The purpose of this study was to investigate the efficacy and safety of LB03002, a sustained-release human GH (SR-hGH), compared with that of daily rhGH for 12 months in children with GH deficiency (GHD).

Methods

A total of 73 children with GHD were screened and 63 eligible subjects were randomized in a 1:1 ratio of LB03002 (SR-hGH) to daily rhGH treatment group.

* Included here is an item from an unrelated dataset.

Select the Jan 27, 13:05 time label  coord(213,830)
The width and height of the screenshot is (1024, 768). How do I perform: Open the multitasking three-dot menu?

LB03002 was administered once weekly at a dose of 0.5 mg/kg while daily rhGH was administered for 6 consecutive days with equally divided doses to make a total of 0.21 mg/kg per week. Treatments were given for 12 months by s.c. injections. Injection site reactions and adverse events were investigated throughout the study period.

Results

The mean (s.d.) height velocity (HV) showed a clinically significant increase after the 6-month treatment: 3.00 (1.15) cm/year at screening to 9.78 (1.98) cm/year at 6 months in the LB03002 group; 2.39 (1.63) cm/year at screening to 10.56 (2.65) cm/year at 6 months in the daily rhGH group. The increased HV at 12 months was still maintained in both the groups: 9.06 (1.63) cm/year at 12 months in the LB03002 group; 9.72 (2.32) cm/year at 12 months in the daily rhGH group. Most of the adverse drug reactions were mild and tolerable. No subjects were withdrawn due to adverse events.

Conclusion

Weekly injection of LB03002 at a dose of 0.5 mg/kg per week was confirmed to have comparable efficacy to daily injection of rhGH at a dose of 0.21 mg/kg per week. Both formulations were well tolerated.